Society has made motherhood this impossible position that we are constantly trying to fulfill. Everyone has an opinion about which way is correct and no matter how are you handle it, you are always wrong. Between social media and the battle for perfection, mothers constantly feel inadequate.
Motherhood is a balancing act.
Half of society tells us we need to stay home, maintain the household, cater to our children and husband’s every need. That our soul priority is simply that, motherhood. The other half tell us to be independent, put ourselves above everyone else. Our jobs and careers should take precedence over everything and everyone. However, I believe we can do both if we choose to learn how to walk the balance beam.
Home Sweet Home
Our homes are our sacred place, where love grows, memories are made and our chore list is never ending. Let’s be honest, that sounded so peaceful and relaxing until the reality of that last one hit… Then you remembered you forgot to change the laundry, mop up that spilled juice and the leftovers in the fridge are 3 weeks old. Now you’re whole day at work just spun out of control because you have a laundry list (that includes laundry) waiting for you at home after a long day at work.

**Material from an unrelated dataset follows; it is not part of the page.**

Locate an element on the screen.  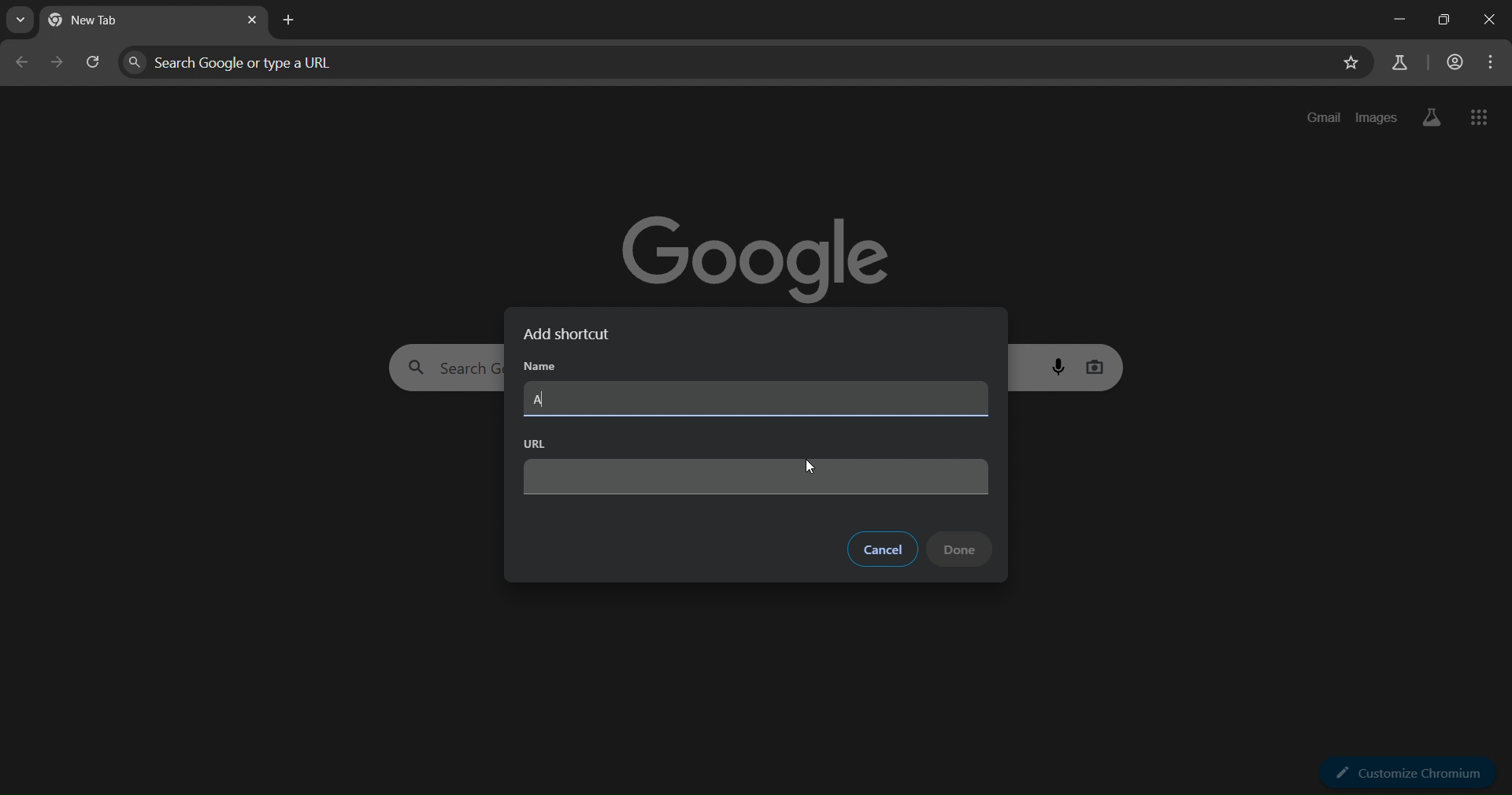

Guess what, they can wait. Breathe.
The reality is once we get one chore marked off, another takes it’s place. So while you are at work, forget about it. That’s right, let it go. There is absolutely no reason to send yourself in to hyperventilation because of something that you cannot change right now. Take 30 seconds to take some deep breaths, focus on your task at hand and the rest will wait. If you need to, make a list of the chores you need to get done and prioritize.
Put aside your home checklist and enjoy the time you have at work. Sounds silly right? Enjoy work? But it’s true, we all need a break from people… even those little dimpled sweeties that you created. Focusing on work will help you be more productive as an employee or boss, everyone around you will notice.
Work is meant for the office
Once you allow yourself to put aside the tasks awaiting you at home, you allow yourself to put 110% in to your job. Your productivity will increase, anxiety will decrease and office morale will surely lift. The best part, you can do the exact same thing when you clock out.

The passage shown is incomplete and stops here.